A priori, lorsque les parents font le choix de résider à l’étranger et n’inscrivent pas leur famille dans une perspective de retour immédiat au pays d’origine, ils affirment par ces choix l’appartenance de leurs enfants à la société d’accueil. Dans la plupart des cas où les enfants sont nés dans le pays de

résidence, les parents encouragent l’apprentissage de la ou des langues(s) de la communauté parce qu’ils connaissent et admirent la rapidité avec laquelle les enfants apprennent les langues (Deprez, 2013). De même, les parents savent aussi que lorsque les enfants parlent une langue avec l’accent valorisé dans l’environnement où cette langue est parlée, ces enfants seront facilement acceptés au sein du groupe. Cela permet de réduire le regard d’immigré qu’on porte souvent sur des enfants qui ne parlent pas la langue de la communauté ou qui le font avec un accent très poussé (Zurer Pearson, 2008).

Le parallèle entre la notion d’identité et les pratiques linguistiques des enfants montre qu’en mélangeant les langues de leur répertoire linguistique, les enfants affirment leurs multiples identités. Au sens de Porcher et Hanoun (2000), « un capital culturel est à la fois hérité et acquis et l’héritage guide l’acquisition ». Cette assertion montre implicitement qu’en choisissant le type d’école pour leurs enfants, les parents veulent perpétuer leurs valeurs culturelles. Ils savent qu’à travers l’école leurs enfants apprendront les valeurs culturelles de leur pays d’accueil, ce qui viendra renforcer les valeurs qui leurs sont déjà transmises en famille.

3.6.2 Les valeurs instrumentales des langues

Les valeurs instrumentales sont celles qui permettent de voir la langue comme un instrument permettant d’atteindre un but spécifique (Gardner & Lambert, 1972). Nous pouvons citer entre autres l’accès au système éducatif, la communication avec un large réseau de locuteurs, la future carrière professionnelle des enfants, etc. Dans la majorité des cas, les parents des familles immigrées parlent leur L1 aux enfants et permettent à ces derniers d’apprendre la ou les langue(s) du pays de résidence à travers le choix de l’école publique. Les parents sont conscients des avantages du multilinguisme et encouragent le développement linguistique de leurs enfants dès le bas âge.
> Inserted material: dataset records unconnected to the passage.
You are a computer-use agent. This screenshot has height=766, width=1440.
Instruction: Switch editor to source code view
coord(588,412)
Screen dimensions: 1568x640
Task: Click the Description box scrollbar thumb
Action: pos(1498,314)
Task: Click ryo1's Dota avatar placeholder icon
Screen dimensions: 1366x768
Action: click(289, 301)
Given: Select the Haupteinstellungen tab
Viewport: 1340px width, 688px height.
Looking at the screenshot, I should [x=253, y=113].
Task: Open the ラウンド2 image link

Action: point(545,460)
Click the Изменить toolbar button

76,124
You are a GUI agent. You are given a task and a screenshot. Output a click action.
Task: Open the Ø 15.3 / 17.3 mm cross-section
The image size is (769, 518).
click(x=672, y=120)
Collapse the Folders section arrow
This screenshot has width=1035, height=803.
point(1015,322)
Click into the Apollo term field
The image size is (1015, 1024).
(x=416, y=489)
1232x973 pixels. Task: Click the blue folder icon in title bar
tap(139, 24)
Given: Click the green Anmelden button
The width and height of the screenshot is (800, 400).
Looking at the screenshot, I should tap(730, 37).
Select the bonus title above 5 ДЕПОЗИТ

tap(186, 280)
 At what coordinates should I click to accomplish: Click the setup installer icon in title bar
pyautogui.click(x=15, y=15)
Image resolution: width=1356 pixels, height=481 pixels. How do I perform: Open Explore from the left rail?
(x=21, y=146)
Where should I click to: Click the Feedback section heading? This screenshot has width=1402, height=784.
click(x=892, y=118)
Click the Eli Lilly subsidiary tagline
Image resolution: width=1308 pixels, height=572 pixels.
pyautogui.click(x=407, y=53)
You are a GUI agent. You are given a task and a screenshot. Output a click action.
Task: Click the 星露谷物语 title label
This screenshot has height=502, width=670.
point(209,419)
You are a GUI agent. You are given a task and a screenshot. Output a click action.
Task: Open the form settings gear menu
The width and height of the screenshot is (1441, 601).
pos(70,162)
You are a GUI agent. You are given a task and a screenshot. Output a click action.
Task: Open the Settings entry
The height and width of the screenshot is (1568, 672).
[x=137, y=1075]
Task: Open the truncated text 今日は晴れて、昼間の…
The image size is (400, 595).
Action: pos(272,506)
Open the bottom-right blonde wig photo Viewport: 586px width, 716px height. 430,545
A la lumière des travaux de Bourdieu (1982) nous nous appuierons sur les notions de marché linguistique et capital linguistique pour montrer les efforts consentis par les parents en contextes multilingues en vue de se conformer aux exigences du marché linguistique national. Le marché linguistique luxembourgeois est visiblement multilingue et entraine une grande compétitivité linguistique chez

les résidents ou des personnes souhaitant exercer une activité professionnelle au Luxembourg. Sur le plan économique, les exigences linguistiques varient selon qu’il s’agisse du secteur public ou privé. En général les multiples compétences linguistiques restent un atout considérable pour l’accès aux deux secteurs. Dans le secteur public « protégé », la connaissance du luxembourgeois, de l’allemand et du français sont un prérequis. Dans le secteur privé, les exigences linguistiques sont liées à la langue de la clientèle cible de l’offre de service. Le français l’allemand et l’anglais sont assez demandés par les grands opérateurs économiques du fait que leurs services sont aussi tournés vers l’international. Par contre, au sein de petites et moyennes entreprises dont la clientèle est plus locale, la préférence linguistique est tournée vers les multiples langues du pays. En ce qui concerne les apprentissages langagiers des parents, Deprez (2013) par exemple révèle que certains parents immigrés en France apprennent le français non seulement dans le but d’aider à la scolarité de leurs enfants, mais aussi parce que c’est parfois un moyen de survie et d’intégration dans la société française. En outre, changer de langue constamment est un exercice mental qui aide l’enfant à développer sa compréhension de l’interculturalité (Hoffmann, 1991), qui est un atout dans le milieu professionnel. Ces arguments ont été aussi avancés par de nombreux parents ayant participé à notre étude.